El estómago fue lo primero. A la noche del domingo me avisaron que tocaba subir, había que ir a la noticia, saber qué pasaba, cómo estaban, acudir al realojo programado por las autoridades, recabar declaraciones e hilar los episodios. Trabajo de reportero, trabajo para el que hemos estado esperando después de las ruedas de prensa y las notas asépticas de mediodía. Y se me torció la digestión, la indigestión, quién sabe, pero las punzadas atacaron desde la madrugada del lunes, ni siquiera hizo falta despertador y ya estaba lavándome la cara y tomando las precauciones necesarias para un día que se antojaba largo e inestable: ropa cómoda, dinero para las comidas frugales y agua, baterías cargadas, pañuelos, libreta, bolígrafo, auriculares para ir transcribiendo durante el trayecto en coche, una sudadera, lo justo y necesario, lo más cómodo e imprescindible, y con la nota mental de comprar un pantalón con muchos y cientos de bolsillos.

Azufre

Nadie te prepara para el olor al azufre. Ni para el tacto a primera angustia. Ver la tierra ennegrecida y los cadáveres de gallinas, conejos, perros… Oler y que te atraviese una daga la garganta. Pensar en qué les pasará, hacer caso omiso a la compasión y atender a la profesionalidad. Medir los pasos, saber hasta dónde llegar, no más. Ante todo, no caer en los peligrosos rebumbios que dejan las manecillas del reloj para acudir al cierre de la edición y eludir las ansias de carroñero que a veces ciegan a quienes desean por encima de todo escarbar en los restos.

Las lenguas sublimadas de lava habían corrido por el barranco abajo, se habían dispersado como el fuego fatuo carbonizando a los animales, a las palmeras esqueléticas cuyas hojas se habían desgajado y propiedades a su paso.
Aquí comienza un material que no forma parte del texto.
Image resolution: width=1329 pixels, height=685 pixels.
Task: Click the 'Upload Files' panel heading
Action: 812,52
Cinco casas fueron afectadas, algunos aperos, pequeñas fincas y varias pérdidas materiales como coches o material de agricultura y ganadería, ninguna pérdida humana, salvo las que deberán quedar en los recuerdos.
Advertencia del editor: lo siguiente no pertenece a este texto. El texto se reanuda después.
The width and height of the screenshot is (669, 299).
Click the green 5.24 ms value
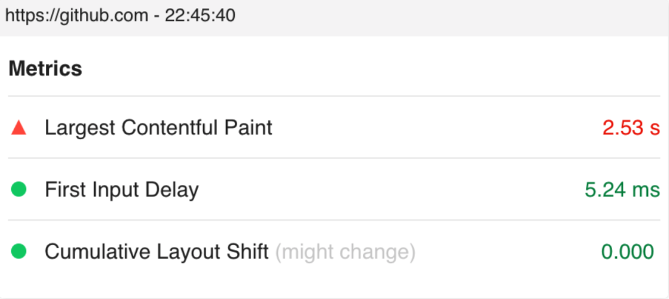tap(622, 190)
Álvaro se disculpó por saludar con las manos ennegrecidas de haber estado moviendo, recabando y observando los restos del hogar que durante estos últimos 50 años alojaron a su familia. Decían que se podía hablar con él, me acerqué y con suavidad fui preguntándole cómo se encontraba, cómo había quedado su casa, qué esperaba, hacía cuánto tiempo estaba allí… Qué había pasado. Preguntar lo obvio e intentar no agrandar el dolor. Hay que escuchar, escuchar y escuchar, escuchar y entender, escuchar y preguntar. Dejar que dos o tres sílabas inviten, dejar que el tiempo transcurra como un suspiro.

Dar gracias

Fue contestando a mis preguntas con paciencia y resignación. Sabía que iba a ser inquerido por los medios de comunicación que pululábamos por el lugar mientras el número de su domicilio pendía sobre su cabeza y los bomberos intentaban abrir la puerta de la casa de su hija, al lado de la suya, sin éxito. El golpe seco y los esfuerzos de aquellos hombres eran la pesadumbre de unas sílabas luchando por salir de su voz.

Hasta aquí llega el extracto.